■ **WORK ITEM**
Please write out the data that follows, word for word.

─── INFORMATION SUPPLIED ───

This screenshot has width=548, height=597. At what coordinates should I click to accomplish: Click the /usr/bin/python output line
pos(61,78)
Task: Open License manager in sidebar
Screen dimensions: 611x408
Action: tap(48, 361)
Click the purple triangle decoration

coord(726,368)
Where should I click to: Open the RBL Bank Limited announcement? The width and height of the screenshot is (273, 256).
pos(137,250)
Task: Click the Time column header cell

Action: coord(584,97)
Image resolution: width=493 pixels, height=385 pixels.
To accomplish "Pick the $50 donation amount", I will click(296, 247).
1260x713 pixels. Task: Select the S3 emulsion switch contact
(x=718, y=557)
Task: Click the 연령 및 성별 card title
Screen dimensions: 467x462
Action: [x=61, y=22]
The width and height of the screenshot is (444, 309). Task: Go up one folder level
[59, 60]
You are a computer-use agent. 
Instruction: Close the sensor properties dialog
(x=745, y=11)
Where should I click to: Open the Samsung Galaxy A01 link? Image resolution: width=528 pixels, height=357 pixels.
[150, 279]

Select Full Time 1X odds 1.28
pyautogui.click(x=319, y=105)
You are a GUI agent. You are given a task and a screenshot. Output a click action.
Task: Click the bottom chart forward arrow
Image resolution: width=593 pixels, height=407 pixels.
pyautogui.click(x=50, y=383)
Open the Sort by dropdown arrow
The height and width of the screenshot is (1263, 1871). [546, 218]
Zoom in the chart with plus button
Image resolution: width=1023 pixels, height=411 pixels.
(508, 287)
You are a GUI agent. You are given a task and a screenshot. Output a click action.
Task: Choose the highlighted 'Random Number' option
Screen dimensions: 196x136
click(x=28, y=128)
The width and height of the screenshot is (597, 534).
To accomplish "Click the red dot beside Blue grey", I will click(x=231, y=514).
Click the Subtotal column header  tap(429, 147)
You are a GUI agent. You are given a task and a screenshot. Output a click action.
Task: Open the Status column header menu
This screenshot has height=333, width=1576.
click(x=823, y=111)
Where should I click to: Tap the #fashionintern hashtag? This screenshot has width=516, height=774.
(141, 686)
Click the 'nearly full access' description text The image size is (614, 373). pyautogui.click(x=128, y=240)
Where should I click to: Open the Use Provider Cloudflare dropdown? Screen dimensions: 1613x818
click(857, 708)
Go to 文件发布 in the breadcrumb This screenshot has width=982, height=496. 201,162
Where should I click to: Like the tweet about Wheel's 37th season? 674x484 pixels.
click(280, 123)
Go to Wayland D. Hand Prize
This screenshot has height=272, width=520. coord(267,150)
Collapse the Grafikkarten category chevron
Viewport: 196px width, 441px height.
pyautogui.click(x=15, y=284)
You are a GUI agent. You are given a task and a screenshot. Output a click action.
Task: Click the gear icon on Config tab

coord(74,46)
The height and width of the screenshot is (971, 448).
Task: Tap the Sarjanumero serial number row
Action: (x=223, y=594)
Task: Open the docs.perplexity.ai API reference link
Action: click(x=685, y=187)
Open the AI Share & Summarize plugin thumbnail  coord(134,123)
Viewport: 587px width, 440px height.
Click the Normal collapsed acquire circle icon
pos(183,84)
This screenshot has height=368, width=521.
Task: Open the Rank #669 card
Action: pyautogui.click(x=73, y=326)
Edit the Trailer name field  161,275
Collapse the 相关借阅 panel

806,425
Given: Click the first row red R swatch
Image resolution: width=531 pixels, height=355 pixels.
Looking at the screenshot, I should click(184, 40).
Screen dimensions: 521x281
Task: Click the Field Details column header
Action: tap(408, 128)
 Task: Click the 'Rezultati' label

───

■ **PROBLEM SOLUTION**
This screenshot has width=548, height=597. At what coordinates should I click to accomplish: Click the /usr/bin/python output line
pos(61,78)
Task: Open License manager in sidebar
Screen dimensions: 611x408
Action: tap(48, 361)
Click the purple triangle decoration

coord(726,368)
Where should I click to: Open the RBL Bank Limited announcement? The width and height of the screenshot is (273, 256).
pos(137,250)
Task: Click the Time column header cell

Action: coord(584,97)
Image resolution: width=493 pixels, height=385 pixels.
To accomplish "Pick the $50 donation amount", I will click(296, 247).
1260x713 pixels. Task: Select the S3 emulsion switch contact
(x=718, y=557)
Task: Click the 연령 및 성별 card title
Screen dimensions: 467x462
Action: [x=61, y=22]
The width and height of the screenshot is (444, 309). Task: Go up one folder level
[59, 60]
You are a computer-use agent. 
Instruction: Close the sensor properties dialog
(x=745, y=11)
Where should I click to: Open the Samsung Galaxy A01 link? Image resolution: width=528 pixels, height=357 pixels.
[150, 279]

Select Full Time 1X odds 1.28
pyautogui.click(x=319, y=105)
You are a GUI agent. You are given a task and a screenshot. Output a click action.
Task: Click the bottom chart forward arrow
Image resolution: width=593 pixels, height=407 pixels.
pyautogui.click(x=50, y=383)
Open the Sort by dropdown arrow
The height and width of the screenshot is (1263, 1871). [546, 218]
Zoom in the chart with plus button
Image resolution: width=1023 pixels, height=411 pixels.
(508, 287)
You are a GUI agent. You are given a task and a screenshot. Output a click action.
Task: Choose the highlighted 'Random Number' option
Screen dimensions: 196x136
click(x=28, y=128)
The width and height of the screenshot is (597, 534).
To accomplish "Click the red dot beside Blue grey", I will click(x=231, y=514).
Click the Subtotal column header  tap(429, 147)
You are a GUI agent. You are given a task and a screenshot. Output a click action.
Task: Open the Status column header menu
This screenshot has height=333, width=1576.
click(x=823, y=111)
Where should I click to: Tap the #fashionintern hashtag? This screenshot has width=516, height=774.
(141, 686)
Click the 'nearly full access' description text The image size is (614, 373). pyautogui.click(x=128, y=240)
Where should I click to: Open the Use Provider Cloudflare dropdown? Screen dimensions: 1613x818
click(857, 708)
Go to 文件发布 in the breadcrumb This screenshot has width=982, height=496. 201,162
Where should I click to: Like the tweet about Wheel's 37th season? 674x484 pixels.
click(280, 123)
Go to Wayland D. Hand Prize
This screenshot has height=272, width=520. coord(267,150)
Collapse the Grafikkarten category chevron
Viewport: 196px width, 441px height.
pyautogui.click(x=15, y=284)
You are a GUI agent. You are given a task and a screenshot. Output a click action.
Task: Click the gear icon on Config tab

coord(74,46)
The height and width of the screenshot is (971, 448).
Task: Tap the Sarjanumero serial number row
Action: (x=223, y=594)
Task: Open the docs.perplexity.ai API reference link
Action: click(x=685, y=187)
Open the AI Share & Summarize plugin thumbnail  coord(134,123)
Viewport: 587px width, 440px height.
Click the Normal collapsed acquire circle icon
pos(183,84)
This screenshot has height=368, width=521.
Task: Open the Rank #669 card
Action: pyautogui.click(x=73, y=326)
Edit the Trailer name field  161,275
Collapse the 相关借阅 panel

806,425
Given: Click the first row red R swatch
Image resolution: width=531 pixels, height=355 pixels.
Looking at the screenshot, I should click(184, 40).
Screen dimensions: 521x281
Task: Click the Field Details column header
Action: tap(408, 128)
 Task: Click the 'Rezultati' label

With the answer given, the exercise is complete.